Julian way to write this code

Is there a pretty way to write this and have good performance? g1 produces runtime dispatch, g2 produces an allocation and g3 doesn’t look very “Julian” and is also unsafe.

function g1(x, y, w)
  sum(i -> x[i] * y[i] * w[i], 1:length(x))
end
function g2(x, y, w)
    sum(x .* y .* w)
end
function g3(x::AbstractArray{T}, y::AbstractArray{T}, w::AbstractArray{T}) where T
    l = length(x)
    r = T(0)
    @inbounds for i in 1:l
        r += x[i] * y[i] * w[i]
    end
    return r
end
function g4(x, y, w)
    x .*= y
    x .*= w
    sum(x)
end
x = rand(3)
y = rand(3)
w = rand(3)
julia> @benchmark g1($x, $y, $w)
BenchmarkTools.Trial: 10000 samples with 999 evaluations.
 Range (min … max):   9.969 ns … 46.624 ns  ┊ GC (min … max): 0.00% … 0.00%
 Time  (median):     12.405 ns              ┊ GC (median):    0.00%
 Time  (mean ± σ):   12.423 ns ±  0.565 ns  ┊ GC (mean ± σ):  0.00% ± 0.00%

                           ▃▁ ▂ ▁  ▄▇█▇                       ▂
  ▃▃▁▁▁▁▁▁▁▁▁▁▁▁▁▁▁▁▁▁▁▁▁▁▁██▁█▁█▄▆████▅▆▇▅▆▄▄▁▃▄▃▄▆▅▅▅▅▅▆▆▆▇ █
  9.97 ns      Histogram: log(frequency) by time      14.1 ns <

 Memory estimate: 0 bytes, allocs estimate: 0.

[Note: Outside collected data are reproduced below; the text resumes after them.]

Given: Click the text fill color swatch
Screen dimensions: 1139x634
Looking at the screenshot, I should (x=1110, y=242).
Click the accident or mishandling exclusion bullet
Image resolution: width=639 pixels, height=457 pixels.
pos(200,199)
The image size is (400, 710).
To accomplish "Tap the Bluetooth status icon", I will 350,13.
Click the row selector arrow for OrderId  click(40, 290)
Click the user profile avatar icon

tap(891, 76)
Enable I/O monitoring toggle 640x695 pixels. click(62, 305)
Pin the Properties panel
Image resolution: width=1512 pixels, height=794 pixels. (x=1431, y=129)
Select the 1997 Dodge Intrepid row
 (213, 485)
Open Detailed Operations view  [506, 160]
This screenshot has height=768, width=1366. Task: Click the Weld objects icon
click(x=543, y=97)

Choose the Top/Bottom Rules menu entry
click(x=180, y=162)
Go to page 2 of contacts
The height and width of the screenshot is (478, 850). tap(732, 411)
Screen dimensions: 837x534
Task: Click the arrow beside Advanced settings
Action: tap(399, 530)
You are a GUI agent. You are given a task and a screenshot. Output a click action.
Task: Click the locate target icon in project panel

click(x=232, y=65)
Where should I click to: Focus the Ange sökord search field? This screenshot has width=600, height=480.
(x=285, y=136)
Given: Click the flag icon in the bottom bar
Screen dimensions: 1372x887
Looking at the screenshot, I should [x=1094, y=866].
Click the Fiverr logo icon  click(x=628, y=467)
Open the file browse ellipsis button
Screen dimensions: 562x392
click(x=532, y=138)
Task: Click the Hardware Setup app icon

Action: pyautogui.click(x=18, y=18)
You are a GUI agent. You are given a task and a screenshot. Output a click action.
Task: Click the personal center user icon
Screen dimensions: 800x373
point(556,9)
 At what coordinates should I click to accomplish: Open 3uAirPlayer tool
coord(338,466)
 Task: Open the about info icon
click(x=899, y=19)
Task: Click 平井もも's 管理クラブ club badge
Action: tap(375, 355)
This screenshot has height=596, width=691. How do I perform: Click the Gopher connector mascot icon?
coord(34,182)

julia> @benchmark g2($x, $y, $w)
BenchmarkTools.Trial: 10000 samples with 991 evaluations.
 Range (min … max):  38.842 ns … 115.352 ns  ┊ GC (min … max): 0.00% … 0.00%
 Time  (median):     49.113 ns               ┊ GC (median):    0.00%
 Time  (mean ± σ):   48.779 ns ±   4.394 ns  ┊ GC (mean ± σ):  0.00% ± 0.00%

                       ▁▅█▇▃                                    
  ▁▁▁▂▂▂▂▂▃▃▂▂▂▂▂▃▃▃▃▄▆█████▇▃▂▂▁▁▁▁▁▁▁▁▁▁▁▁▁▁▁▁▁▁▁▁▁▁▁▁▁▁▁▁▁▁ ▂
  38.8 ns         Histogram: frequency by time         65.6 ns <

 Memory estimate: 80 bytes, allocs estimate: 1.

julia> @benchmark g3($x, $y, $w)
BenchmarkTools.Trial: 10000 samples with 1000 evaluations.
 Range (min … max):  3.135 ns … 22.953 ns  ┊ GC (min … max): 0.00% … 0.00%
 Time  (median):     3.367 ns              ┊ GC (median):    0.00%
 Time  (mean ± σ):   3.433 ns ±  0.426 ns  ┊ GC (mean ± σ):  0.00% ± 0.00%

              ▂█                                              
  ▅▃▁▃▁▁▃▅▄▅▅▆███▃▂▂▂▂▂▂▂▂▂▂▂▂▂▂▂▂▁▁▂▂▂▂▂▂▂▂▂▂▂▂▂▂▂▃▂▂▂▂▃▃▂▃ ▃
  3.14 ns        Histogram: frequency by time        4.25 ns <

 Memory estimate: 0 bytes, allocs estimate: 0.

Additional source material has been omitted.